L’intelligenza artificiale applicata al pubblico impiego, in prospettiva, comporta il rischio di esuberi?
«Assolutamente no. Stiamo utilizzando l’intelligenza artificiale per affidare alle macchine attività ripetitive e di elaborazione di masse di dati spostando le persone su attività a più alto valore aggiunto».
L’Aran ha diffuso i dati sulle retribuzioni pubbliche. E lei ha criticato Cgil e Uil che non hanno firmato i rinnovi contrattuali perché gli aumenti previsti non consentirebbero, secondo loro, di recuperare il potere d’acquisto perso con l’inflazione. Il governo darà gli aumenti previsti anche senza la firma di Cgil e Uil?
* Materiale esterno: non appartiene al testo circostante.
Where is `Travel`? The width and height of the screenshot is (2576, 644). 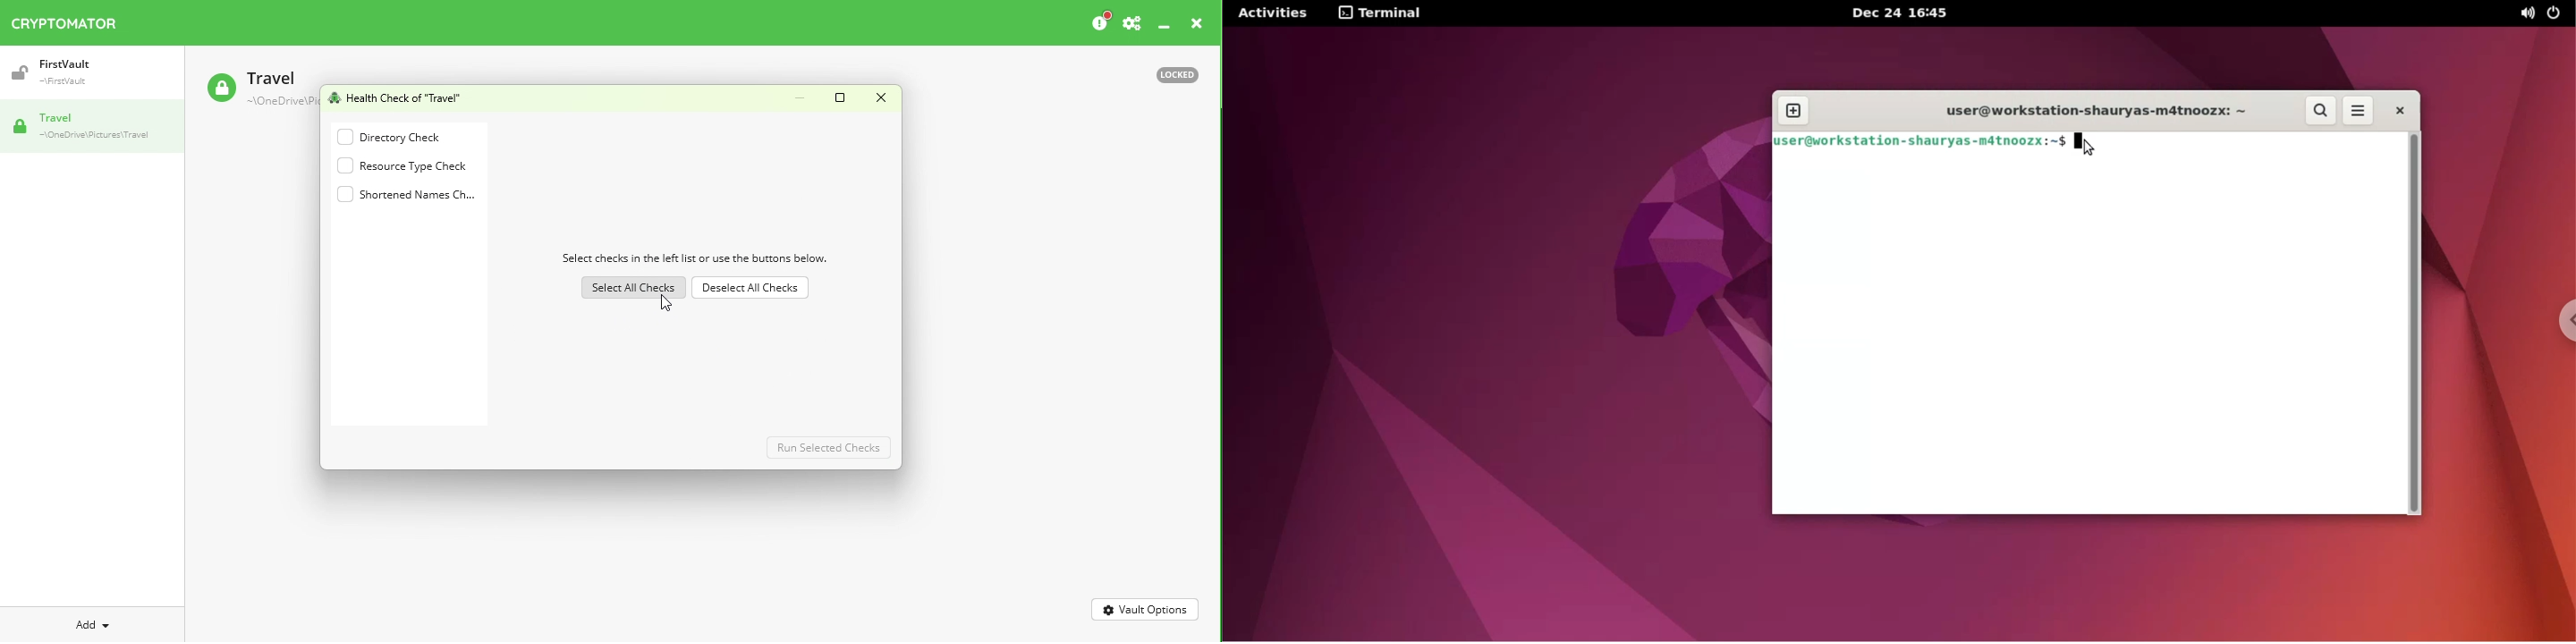 Travel is located at coordinates (257, 86).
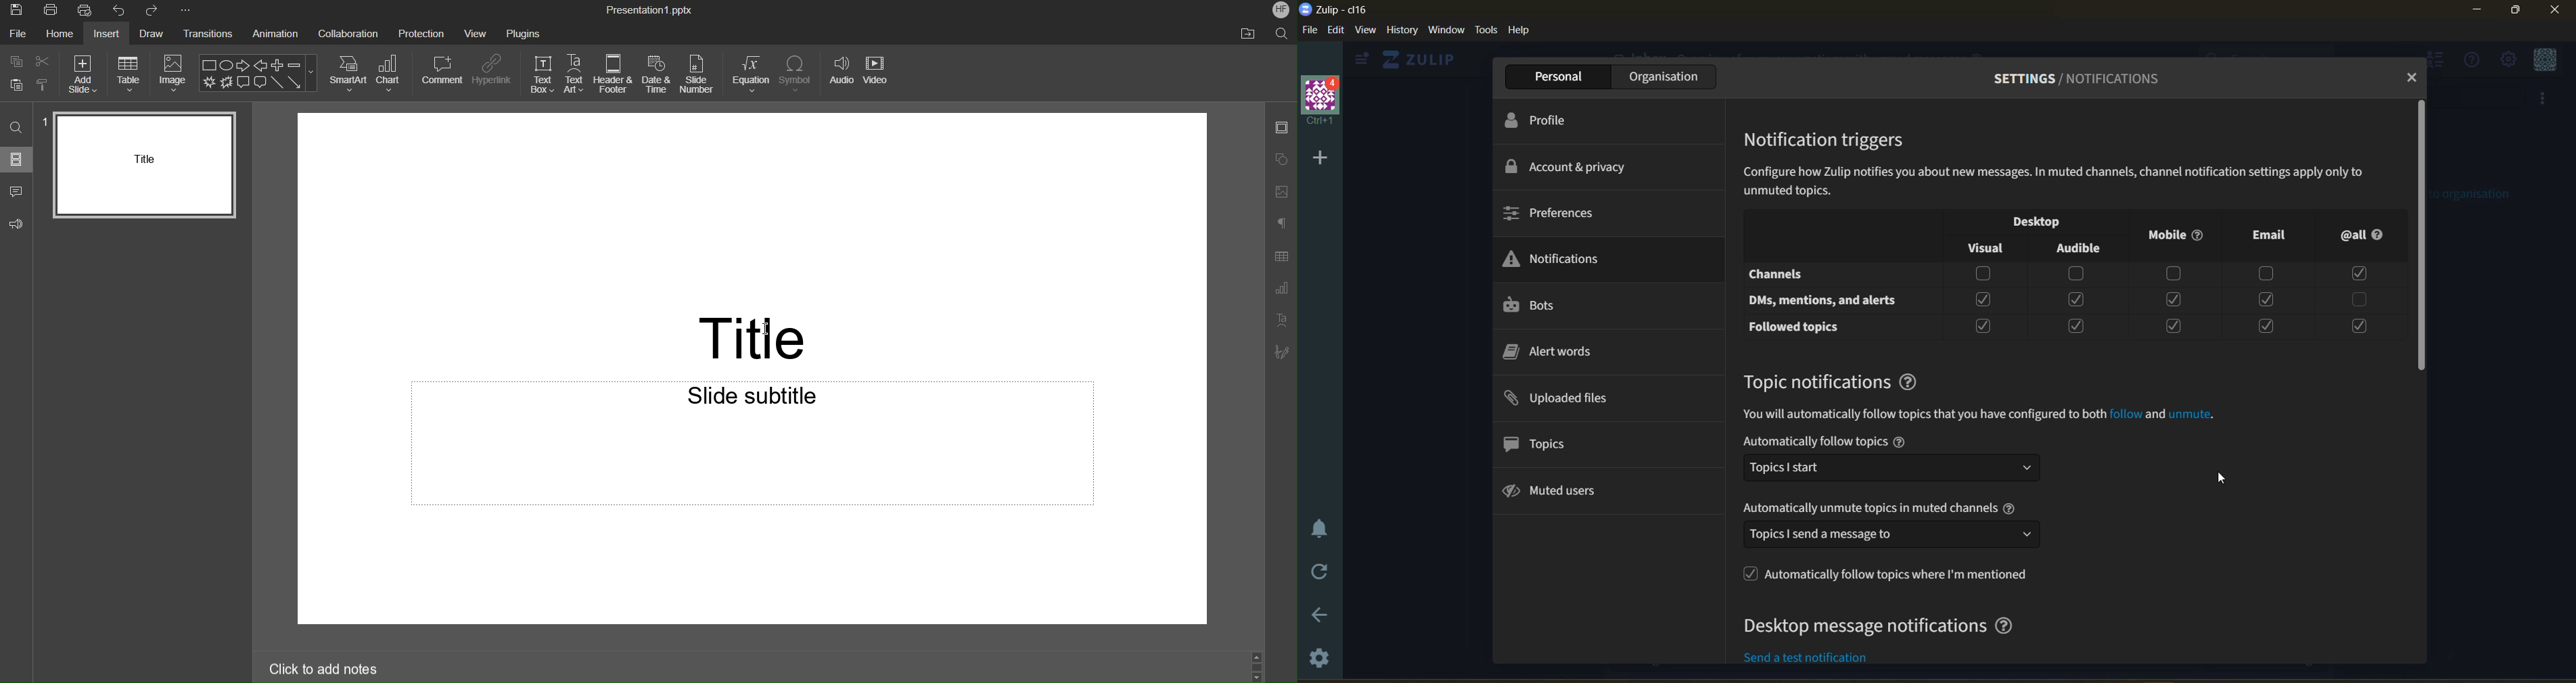 Image resolution: width=2576 pixels, height=700 pixels. What do you see at coordinates (748, 75) in the screenshot?
I see `Equation` at bounding box center [748, 75].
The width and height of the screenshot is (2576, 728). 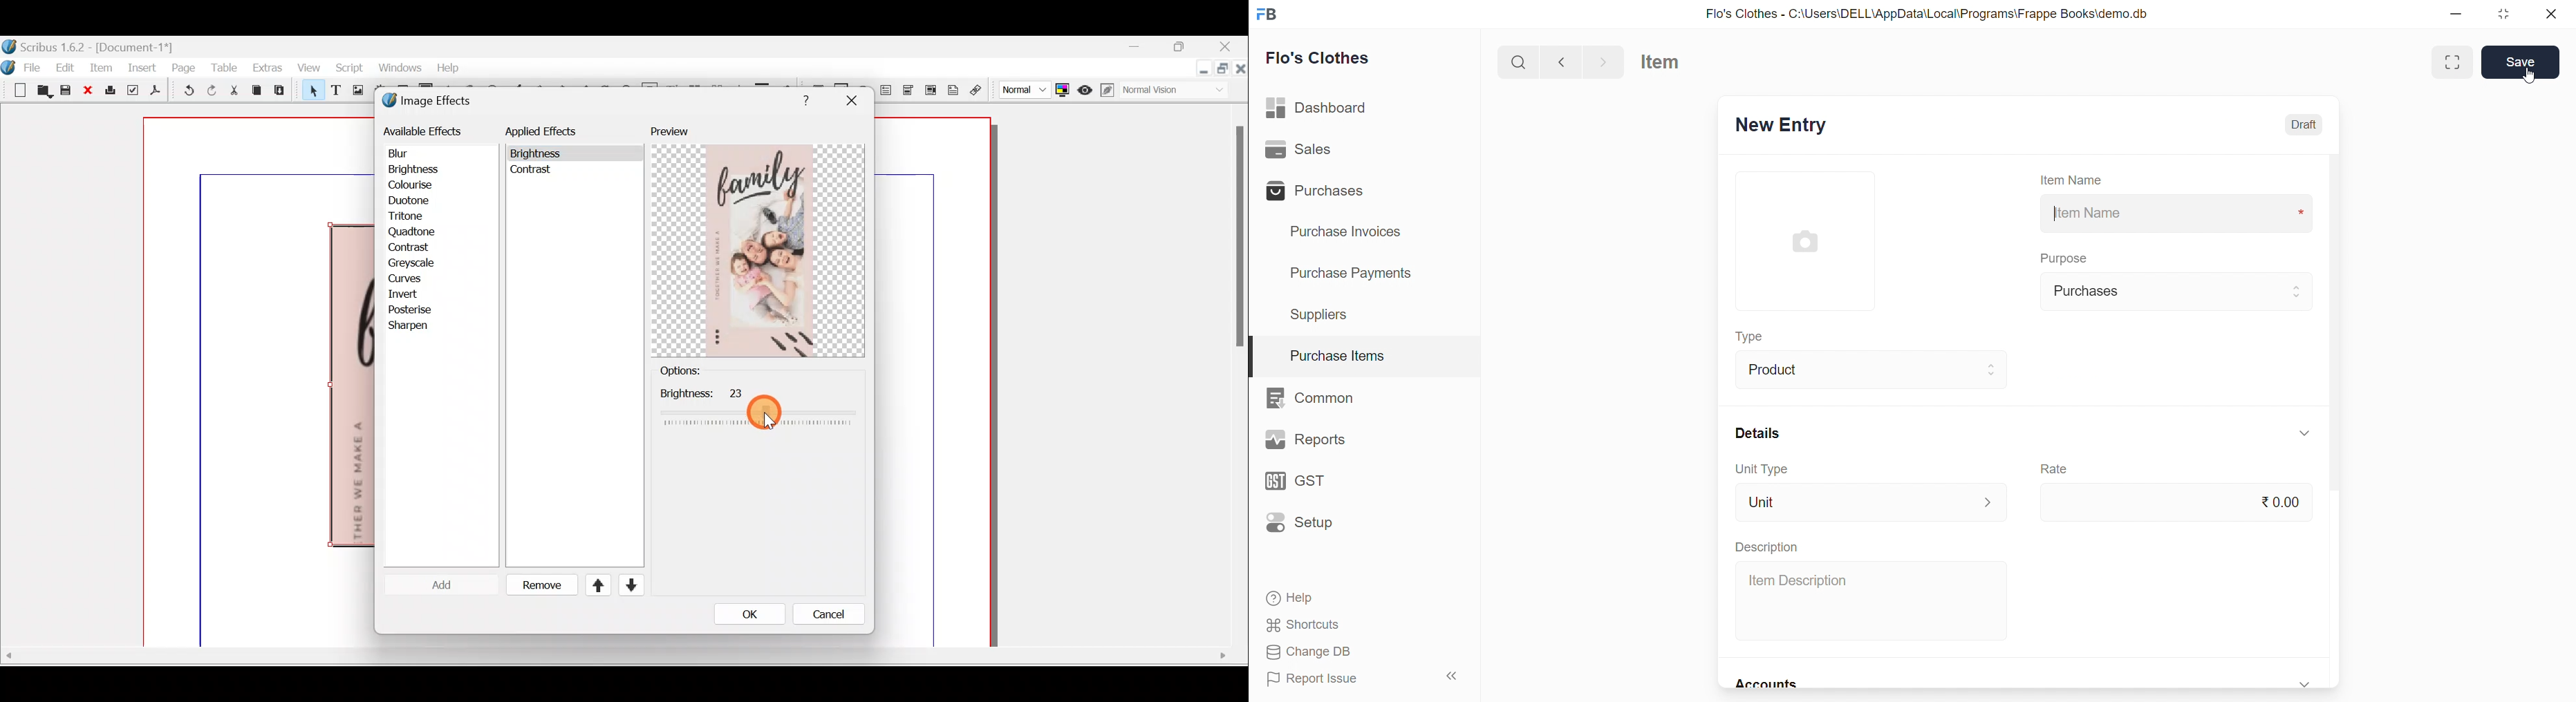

«Questa è l’estrema ratio. Costringere il governo ad agire unilateralmente significherebbe creare un danno ai lavoratori, perché i contratti sono fatti anche di una parte normativa rilevante, non solo economica. Auspico quindi una ripresa del dialogo per arrivare a firma anche con Cgil e Uil. E contesto che l’ostacolo sia rappresentato dalla perdita del potere d’acquisto. Tra il 2016 e il 2027, l’ Ipca (parametro d’inflazione per l’aumento delle retribuzione, ndr.) aumenta di circa il 25% mentre gli stipendi tra il 20 e il 25%, certifica l’Aran su dati Istat e della Ragioneria generale. Nel 2018 Cgil e Uil firmarono contratti con aumenti del 3,4% a fronte di un calo del potere d’acquisto negli anni precedenti del 12%. Insomma, la loro mi pare una posizione più politica che di merito».